TensorFlow meets PyTorch with Eager execution.
One of the main user complaints about TensorFlow was the constraint imposed by having to structure your computations as a static graph.
Relaxing this requirement was one of my projects when I was at Google Brain, eventually open-sourced as imperative mode. However it relied on private/unstable APIs which became too costly to maintain over time.
Luckily, PyTorch coming out crystallized researcher needs/wants, and there has been a concerted effort to support this kind of mode as a first-class citizen.
It’s still under active development but the version available in nightly release is quite usable, to try it out:
Note that there’s no longer need to deal with graph or session and execution happens immediately.
To utilize GPU, copy tensors to the proper device first
So what can you do with it?
Port imperative code
You can port an existing imperative code from numpy/pytorch/matlab by mechanically substituting correct API calls. IE
- torch.sum -> tf.reduce_sum”
- array.T -> tf.transpose(array)
- etc
I tried this as an exercise on PyTorch implementation of l-BFGS, and running two implementations side-by-side on GPU (PyTorch, Eager) gave me identical results to first 8 decimal digits on first try. This may be the most surprising thing to ever happen to me.
Use existing graph-based code
If your code doesn’t rely on graph-specific API like graph_editor, you should be able to take existing code and run it with eager execution enabled.
There’s also an experimental feature “graph_callable” that should enable you to use arbitrary TensorFlow subgraphs as a function that you can call. It’s still in flux, but I was able to get an example working which wraps resnet_model from tensorflow/models as a graph_callable. Here’s an example of training this model on a random batch.
Once this feature is ready it should also help with performance issues, see Performance section below.
Do more things with gradients.
There’s new differentiation primitive tfe.gradients_function which mirrors autograd’s grad. You can call “gradients_function” on an existing function “n” times to get “n”th derivative, ie
There’s also a “custom_gradient” primitive which makes it much easier to create custom gradients. IE, suppose we wanted something like the square function, but which adds noise during backprop.
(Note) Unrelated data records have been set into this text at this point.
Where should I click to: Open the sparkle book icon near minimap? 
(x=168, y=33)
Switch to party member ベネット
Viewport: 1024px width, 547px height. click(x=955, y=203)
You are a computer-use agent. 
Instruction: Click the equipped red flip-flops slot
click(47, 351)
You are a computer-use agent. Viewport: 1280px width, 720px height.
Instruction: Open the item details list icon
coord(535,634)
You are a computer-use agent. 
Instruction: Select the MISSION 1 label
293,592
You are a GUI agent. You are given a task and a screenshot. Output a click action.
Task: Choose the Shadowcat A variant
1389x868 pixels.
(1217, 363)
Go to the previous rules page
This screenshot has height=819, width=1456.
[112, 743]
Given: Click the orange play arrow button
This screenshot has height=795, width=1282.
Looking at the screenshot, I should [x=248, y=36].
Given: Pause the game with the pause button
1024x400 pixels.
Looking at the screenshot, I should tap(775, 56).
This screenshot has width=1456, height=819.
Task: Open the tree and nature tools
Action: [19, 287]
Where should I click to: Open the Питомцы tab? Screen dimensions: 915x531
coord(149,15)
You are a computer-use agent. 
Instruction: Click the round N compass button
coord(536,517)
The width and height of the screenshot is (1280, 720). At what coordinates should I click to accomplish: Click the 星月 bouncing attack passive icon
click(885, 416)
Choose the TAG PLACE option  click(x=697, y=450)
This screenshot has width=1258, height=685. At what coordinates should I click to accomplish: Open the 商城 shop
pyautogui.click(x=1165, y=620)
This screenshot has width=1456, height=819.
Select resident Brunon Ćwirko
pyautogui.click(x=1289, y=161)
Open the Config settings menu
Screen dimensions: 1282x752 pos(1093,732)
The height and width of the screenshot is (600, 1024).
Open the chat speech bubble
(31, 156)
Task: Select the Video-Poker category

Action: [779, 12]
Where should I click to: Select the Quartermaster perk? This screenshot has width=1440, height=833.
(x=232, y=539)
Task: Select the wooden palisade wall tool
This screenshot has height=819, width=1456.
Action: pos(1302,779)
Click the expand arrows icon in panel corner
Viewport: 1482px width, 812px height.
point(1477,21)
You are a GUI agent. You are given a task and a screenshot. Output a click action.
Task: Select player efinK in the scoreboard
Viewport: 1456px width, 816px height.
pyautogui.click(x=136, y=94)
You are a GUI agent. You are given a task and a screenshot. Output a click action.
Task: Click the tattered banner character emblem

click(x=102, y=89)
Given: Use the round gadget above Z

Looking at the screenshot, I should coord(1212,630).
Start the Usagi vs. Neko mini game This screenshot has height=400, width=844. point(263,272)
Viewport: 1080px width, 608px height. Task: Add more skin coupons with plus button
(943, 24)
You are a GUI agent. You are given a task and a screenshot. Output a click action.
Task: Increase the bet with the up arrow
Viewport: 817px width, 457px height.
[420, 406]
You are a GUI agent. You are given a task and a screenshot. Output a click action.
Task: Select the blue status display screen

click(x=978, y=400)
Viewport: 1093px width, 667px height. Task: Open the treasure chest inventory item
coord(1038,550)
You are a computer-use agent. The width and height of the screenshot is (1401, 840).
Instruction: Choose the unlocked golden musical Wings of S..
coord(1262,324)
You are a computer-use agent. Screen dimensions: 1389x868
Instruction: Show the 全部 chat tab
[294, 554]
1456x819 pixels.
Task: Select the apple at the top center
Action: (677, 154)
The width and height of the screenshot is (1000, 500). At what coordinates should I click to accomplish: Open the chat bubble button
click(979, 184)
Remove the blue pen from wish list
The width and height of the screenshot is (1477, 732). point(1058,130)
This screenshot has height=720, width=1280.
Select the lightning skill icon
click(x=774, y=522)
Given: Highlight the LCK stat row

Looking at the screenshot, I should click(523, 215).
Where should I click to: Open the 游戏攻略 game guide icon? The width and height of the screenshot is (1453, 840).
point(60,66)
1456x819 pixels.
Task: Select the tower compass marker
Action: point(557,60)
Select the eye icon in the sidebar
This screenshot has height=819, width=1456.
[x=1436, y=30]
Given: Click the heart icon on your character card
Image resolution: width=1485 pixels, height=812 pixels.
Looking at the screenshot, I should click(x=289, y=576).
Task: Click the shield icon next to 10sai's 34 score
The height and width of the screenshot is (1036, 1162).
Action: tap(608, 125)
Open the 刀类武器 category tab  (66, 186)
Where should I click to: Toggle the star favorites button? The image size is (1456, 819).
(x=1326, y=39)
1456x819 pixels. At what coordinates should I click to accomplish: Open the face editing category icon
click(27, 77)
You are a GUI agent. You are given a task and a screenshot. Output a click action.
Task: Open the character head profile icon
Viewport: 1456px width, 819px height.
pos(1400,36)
The result looks like this
You can see the second version has more trouble converging, but if it does converge, it’ll generalize better!
This kind of gradient modification is useful for implementing advanced optimization algorithms like KFAC algorithm. Recall from my earlier explanation for PyTorch that KFAC for simple networks is equivalent to gradient descent where activation and backprop values are whitened.
This is equivalent to saying that gradient is transformed by multiplying it with whitening matrices on both sides
Suppose you’ve saved these matrices as m1, m2, your custom matmul would look like this:
Note, true_grad1, true_grad2 are the true backprops of matmul, see page 4 of Mike Giles “An extended collection of matrix derivative results for forward and reverse mode algorithmic differentiation”
You can recover original KFAC by using kfac_matmul in place of tf.matmul and using Gradient Descent algorithm, or you could experiment with novel variations by using Momentum or Adam instead.
For an end-to-end example of KFAC that runs with Eager execution enabled , see this.
Performance
Whether eager execution makes your program is a little slower or a lot slower depends on how much of your computation is spent in high arithmetic intensity ops like conv or matmul.
IE, doing pure matrix multiplications (longer than 1 millisecond) is not much different whether you use TensorFlow eager, PyTorch or TensorFlow classic.
On other hand, end-to-end examples are more affected.
I was getting 20% slower than PyTorch in TF with eager execution when runtime was dominated by O(n^(1.5)) ops like matmul/conv ops, or 2–5 times slower on cases with a lot of O(n) ops like vector addition.
As a toy example, consider following Andrew Ng UFLDL example to train MNIST autoencoder.
With batch-size 60k and l-BFGS history=5, the bulk of computation is spent in autoencoder forward pass, and Eager version is 1.4x slower.
With batch-size 60k and l-BFGS history=100, the two loops doing “two-step recursion” for each step of l-BFGS (dot products and vector adds) now go to 100, and Eager version now becomes 2.5x slower while PyTorch is only slightly affected.
Finally if we reduce batch size to 10k, we see that each iteration is 5x slower, occasionally spiking to 10x slower, probably due to garbage collection strategy.
Conclusion
While not as performant yet, this execution mode makes makes prototyping a lot easier. It’s probably going to be the preferred starting mode for anyone building new computations in TF.